On January 28, 2019, WYCL relaunched as "NewsTalk 1540 WYCL", carrying programming from Salem Radio Network, Fox Sports Radio, Westwood One, Fox News Radio, and SB Nation Radio. While WYCL is a daytime-only station, programming does continue to air 24/7 through their internet audio stream on TalkMahoningValley.com.

On April 9, 2018, the station sale was consummated and ownership was transferred to Sagittarius Communications, LLC.

Sometime in August 2019, WYCL due to technical issues, filed with the FCC a silent STA, until repairs could be made. The FCC granted the STA. A short time later, WYCL resumed operations with a news talk format.

On April 30, 2021, WYCL dropped the news talk format for locally programmed oldies. The station was branded "Cool 1540".

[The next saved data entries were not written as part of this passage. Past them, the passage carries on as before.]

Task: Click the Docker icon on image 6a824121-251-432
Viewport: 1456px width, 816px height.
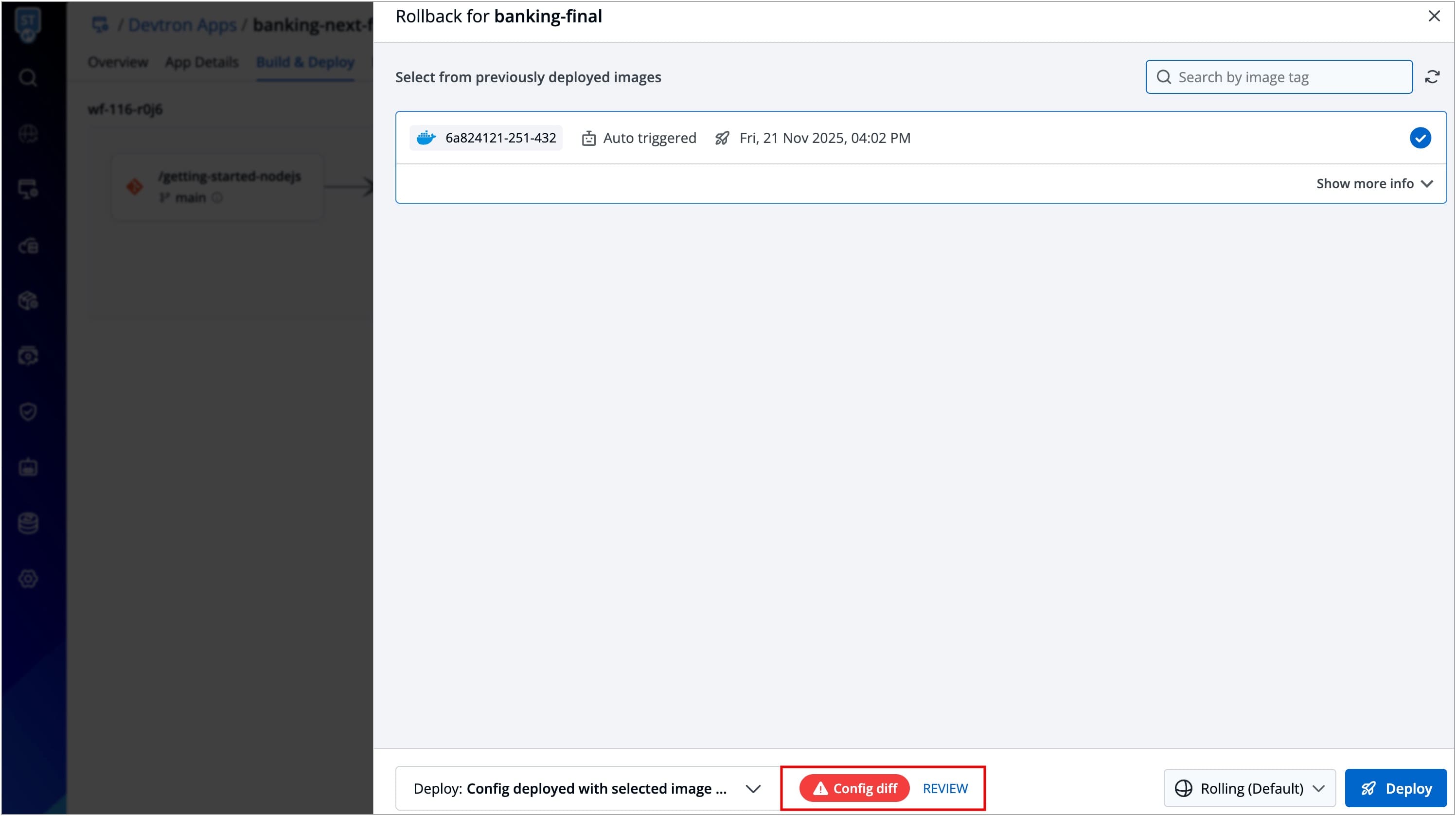Action: coord(426,138)
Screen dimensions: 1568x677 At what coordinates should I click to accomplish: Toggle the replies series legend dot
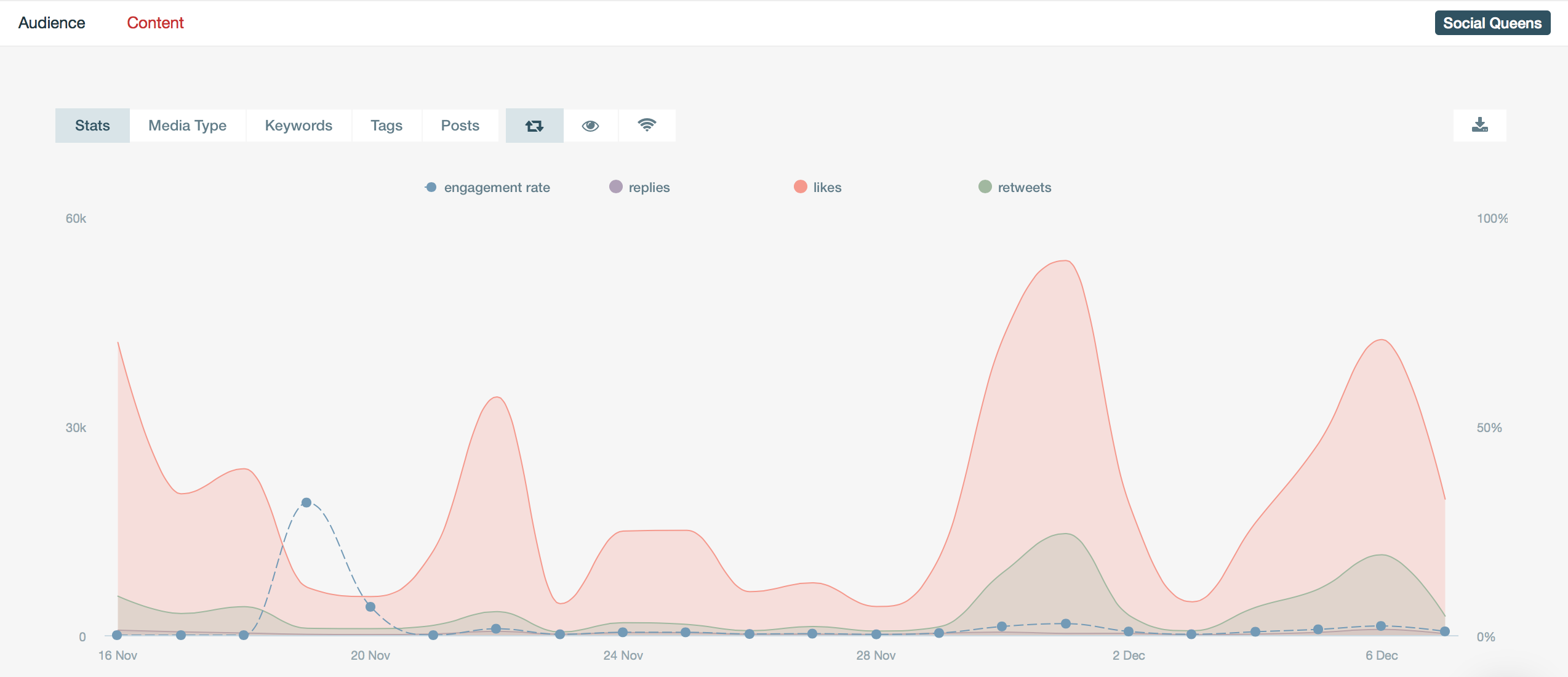pos(615,187)
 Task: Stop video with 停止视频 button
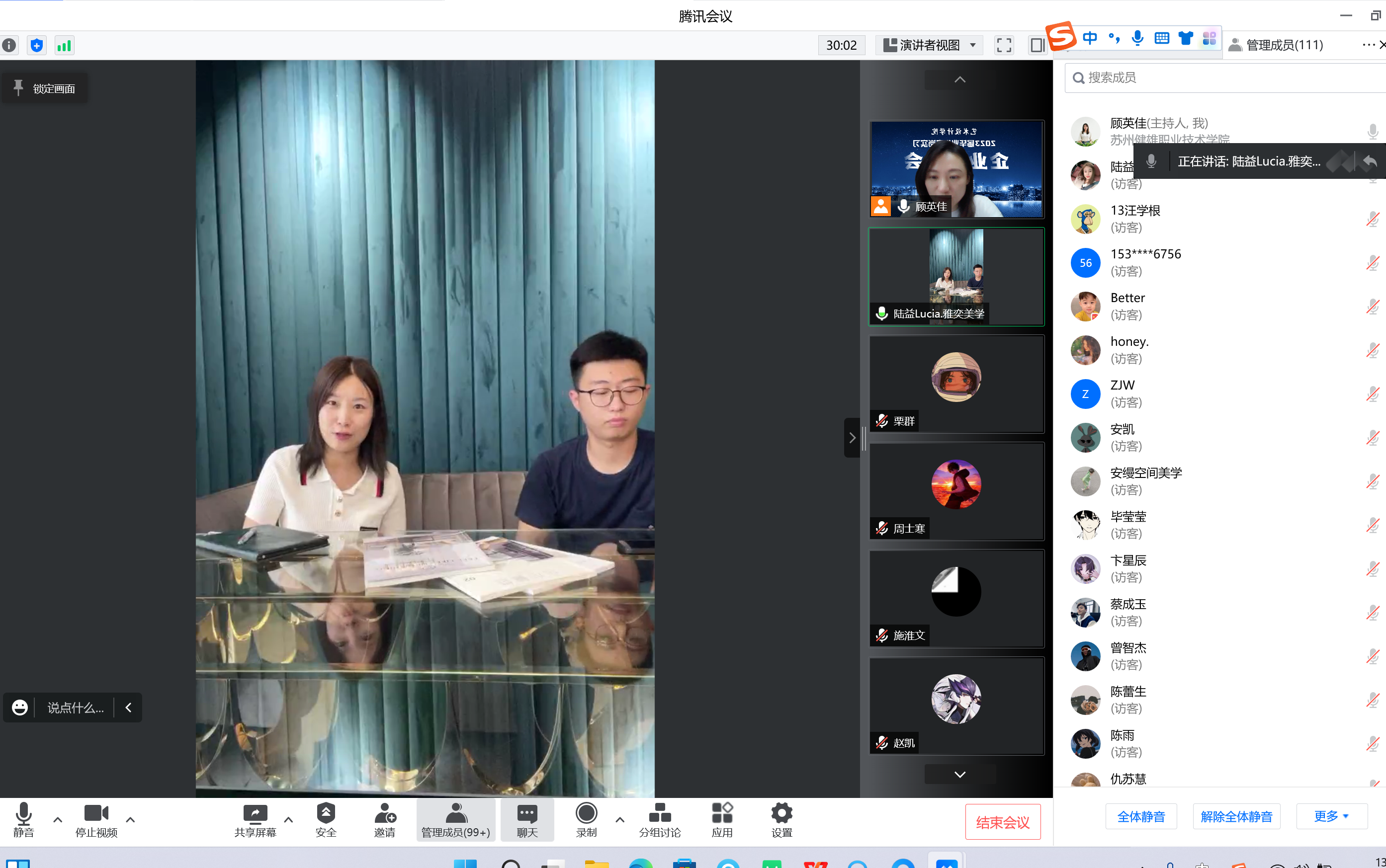point(96,819)
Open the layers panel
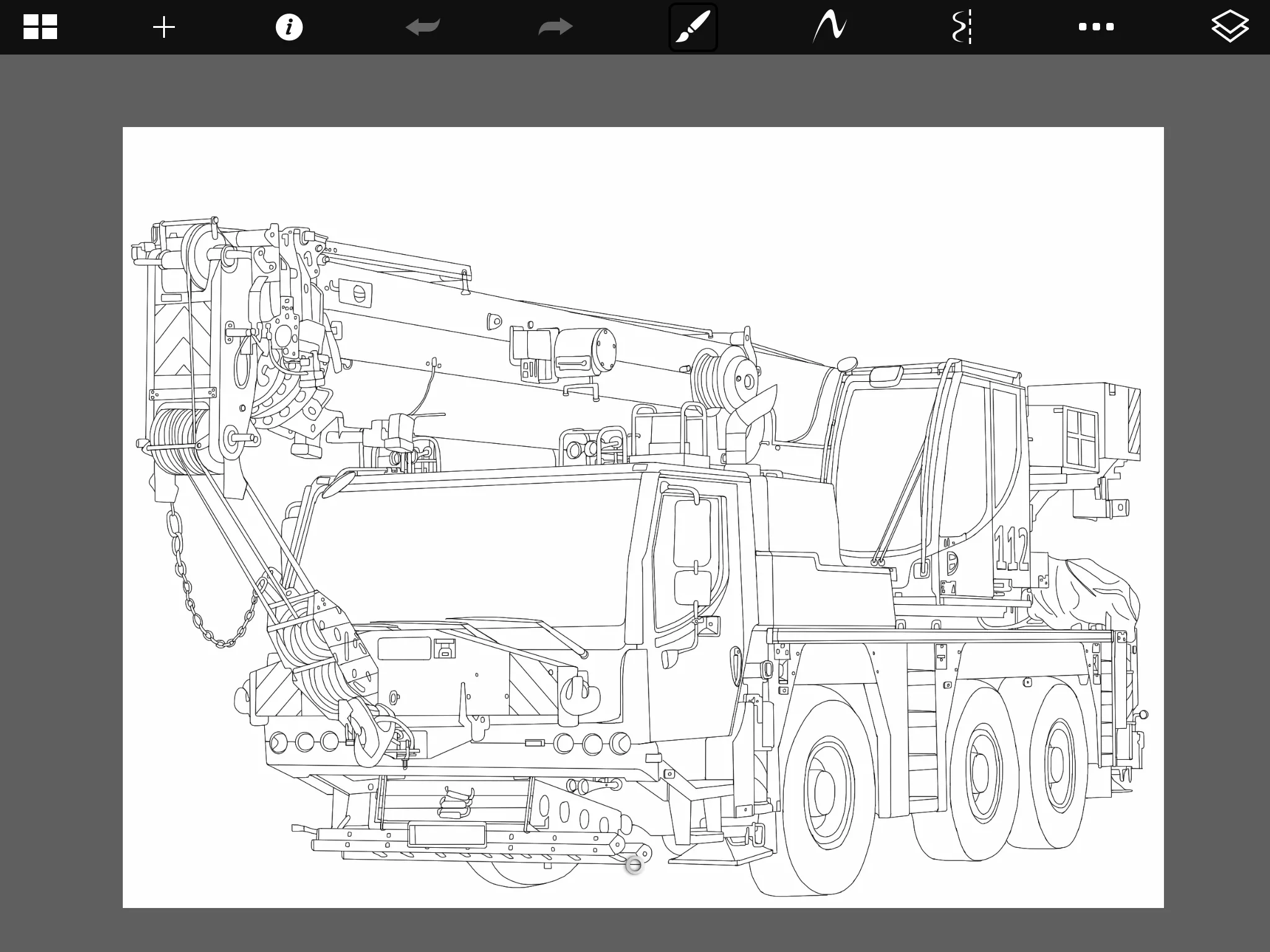The width and height of the screenshot is (1270, 952). tap(1229, 27)
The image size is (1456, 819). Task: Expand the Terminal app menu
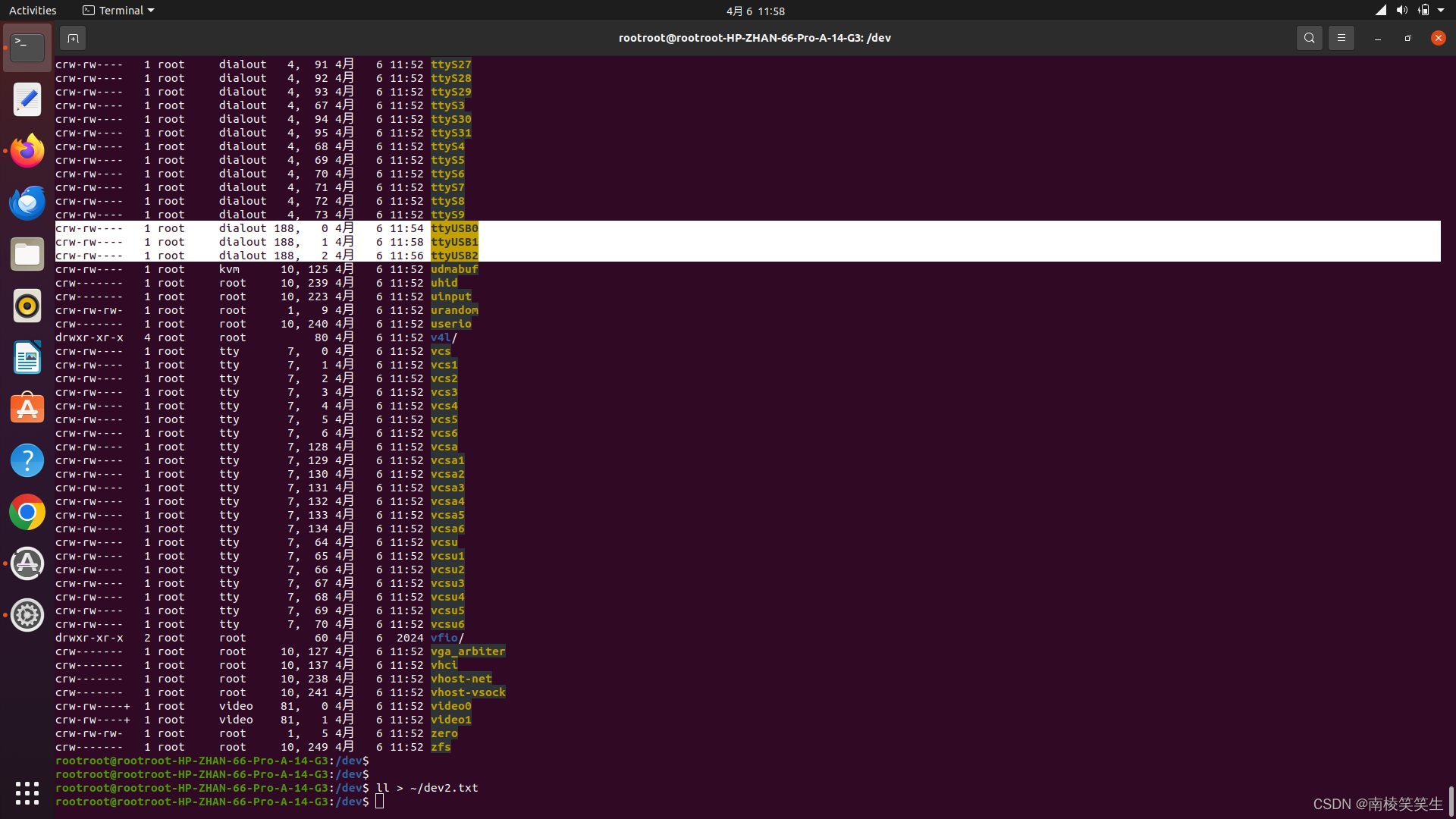[118, 11]
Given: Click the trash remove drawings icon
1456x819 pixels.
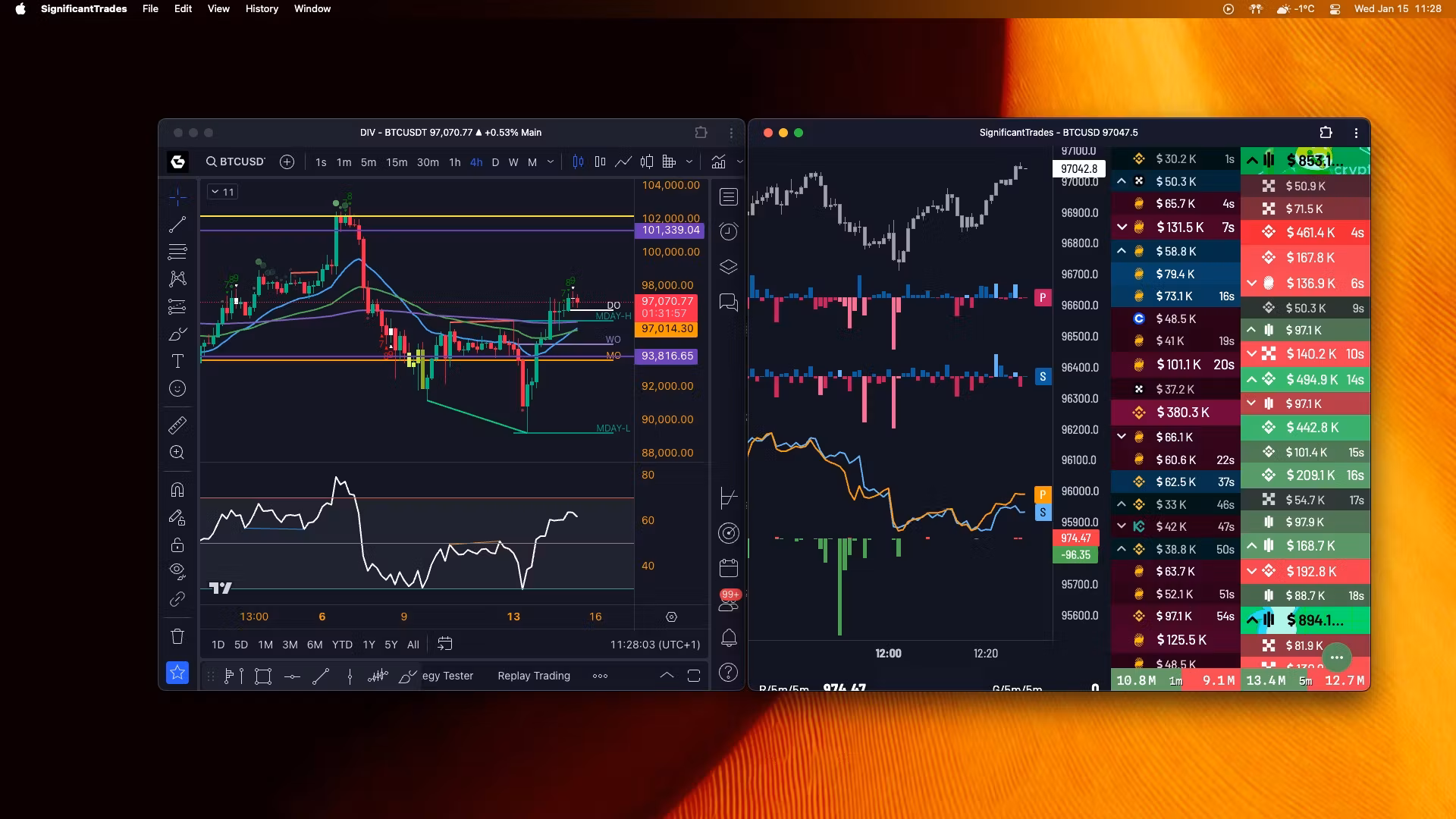Looking at the screenshot, I should click(x=177, y=636).
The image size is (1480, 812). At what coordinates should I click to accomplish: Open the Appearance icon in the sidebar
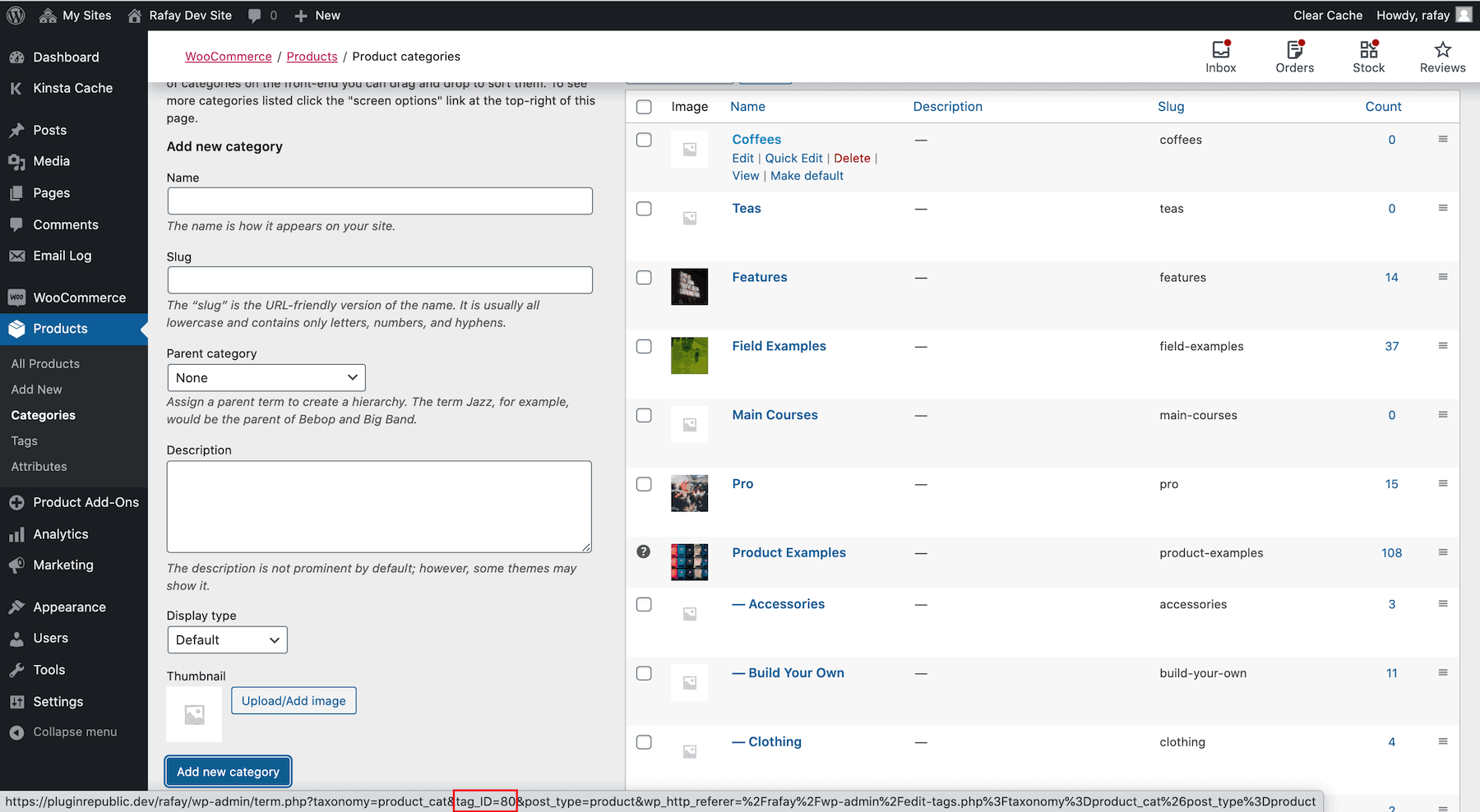point(17,607)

On Monday July 18, 2022, WYCL returned to a news talk format featuring shows from Fox News Radio, Salem Radio Network and others. Weekend programming features all Spanish Music. The station changed its call sign to WYOH on September 5, 2022.

==Notable alumni==
- Mark Dailey (1953–2010) - longtime anchorman and continuity announcer for CITY-TV in Toronto, who started in broadcasting as a newscaster for WNIO in 1969.